→ SET TASK
Set out every line of the records below as a numbered list, leaving out the blank lines.

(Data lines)
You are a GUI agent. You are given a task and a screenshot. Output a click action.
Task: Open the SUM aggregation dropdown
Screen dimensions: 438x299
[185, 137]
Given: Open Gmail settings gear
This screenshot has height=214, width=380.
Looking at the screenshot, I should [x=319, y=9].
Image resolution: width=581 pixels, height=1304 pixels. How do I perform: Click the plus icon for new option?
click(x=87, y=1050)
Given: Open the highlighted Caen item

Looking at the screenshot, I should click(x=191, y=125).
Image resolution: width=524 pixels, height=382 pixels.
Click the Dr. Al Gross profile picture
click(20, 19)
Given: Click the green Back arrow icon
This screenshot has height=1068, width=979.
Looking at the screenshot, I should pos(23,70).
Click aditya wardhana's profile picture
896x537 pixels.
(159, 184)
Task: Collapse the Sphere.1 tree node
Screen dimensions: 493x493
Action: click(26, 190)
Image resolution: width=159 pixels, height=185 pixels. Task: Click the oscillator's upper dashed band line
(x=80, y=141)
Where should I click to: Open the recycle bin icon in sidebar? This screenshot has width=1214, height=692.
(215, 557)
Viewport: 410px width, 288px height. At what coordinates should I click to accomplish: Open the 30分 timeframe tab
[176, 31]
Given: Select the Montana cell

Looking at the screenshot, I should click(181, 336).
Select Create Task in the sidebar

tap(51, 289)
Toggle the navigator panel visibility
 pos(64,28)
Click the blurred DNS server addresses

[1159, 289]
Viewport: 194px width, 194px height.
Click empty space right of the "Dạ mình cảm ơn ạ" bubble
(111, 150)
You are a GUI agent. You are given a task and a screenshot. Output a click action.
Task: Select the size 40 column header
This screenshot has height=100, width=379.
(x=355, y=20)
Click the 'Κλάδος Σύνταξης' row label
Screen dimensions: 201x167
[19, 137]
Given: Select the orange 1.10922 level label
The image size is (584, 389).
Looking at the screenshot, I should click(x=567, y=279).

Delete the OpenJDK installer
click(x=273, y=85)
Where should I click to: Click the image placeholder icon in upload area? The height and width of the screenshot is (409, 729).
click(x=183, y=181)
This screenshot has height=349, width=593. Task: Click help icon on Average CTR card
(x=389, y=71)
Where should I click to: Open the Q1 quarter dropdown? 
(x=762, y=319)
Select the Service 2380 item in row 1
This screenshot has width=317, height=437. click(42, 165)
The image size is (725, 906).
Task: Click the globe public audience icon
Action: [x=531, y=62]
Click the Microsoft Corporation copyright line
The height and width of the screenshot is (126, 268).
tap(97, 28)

→ OUTPUT BELOW
1. You are a GUI agent. You are given a task and a screenshot. Output a click action.
2. Task: Open the SUM aggregation dropdown
3. Screen dimensions: 438x299
4. [185, 137]
5. Given: Open Gmail settings gear
6. This screenshot has height=214, width=380.
7. Looking at the screenshot, I should [x=319, y=9].
8. Image resolution: width=581 pixels, height=1304 pixels. How do I perform: Click the plus icon for new option?
9. click(x=87, y=1050)
10. Given: Open the highlighted Caen item
11. Looking at the screenshot, I should click(x=191, y=125).
12. Image resolution: width=524 pixels, height=382 pixels.
13. Click the Dr. Al Gross profile picture
14. click(20, 19)
15. Given: Click the green Back arrow icon
16. This screenshot has height=1068, width=979.
17. Looking at the screenshot, I should pos(23,70).
18. Click aditya wardhana's profile picture
19. 896x537 pixels.
20. (159, 184)
21. Task: Collapse the Sphere.1 tree node
22. Screen dimensions: 493x493
23. Action: click(26, 190)
24. Image resolution: width=159 pixels, height=185 pixels. Task: Click the oscillator's upper dashed band line
25. (x=80, y=141)
26. Where should I click to: Open the recycle bin icon in sidebar? This screenshot has width=1214, height=692.
27. (215, 557)
28. Viewport: 410px width, 288px height. At what coordinates should I click to accomplish: Open the 30分 timeframe tab
29. [176, 31]
30. Given: Select the Montana cell
31. Looking at the screenshot, I should click(181, 336).
32. Select Create Task in the sidebar
33. tap(51, 289)
34. Toggle the navigator panel visibility
35.  pos(64,28)
36. Click the blurred DNS server addresses
37. [1159, 289]
38. Viewport: 194px width, 194px height.
39. Click empty space right of the "Dạ mình cảm ơn ạ" bubble
40. (111, 150)
41. You are a GUI agent. You are given a task and a screenshot. Output a click action.
42. Task: Select the size 40 column header
43. This screenshot has height=100, width=379.
44. (x=355, y=20)
45. Click the 'Κλάδος Σύνταξης' row label
46. Screen dimensions: 201x167
47. [19, 137]
48. Given: Select the orange 1.10922 level label
49. The image size is (584, 389).
50. Looking at the screenshot, I should click(x=567, y=279).
51. Delete the OpenJDK installer
52. click(x=273, y=85)
53. Where should I click to: Click the image placeholder icon in upload area? The height and width of the screenshot is (409, 729).
54. click(x=183, y=181)
55. This screenshot has height=349, width=593. Task: Click help icon on Average CTR card
56. (x=389, y=71)
57. Where should I click to: Open the Q1 quarter dropdown? 
58. (x=762, y=319)
59. Select the Service 2380 item in row 1
60. This screenshot has width=317, height=437. click(42, 165)
61. The image size is (725, 906).
62. Task: Click the globe public audience icon
63. Action: [x=531, y=62]
64. Click the Microsoft Corporation copyright line
65. The height and width of the screenshot is (126, 268).
66. tap(97, 28)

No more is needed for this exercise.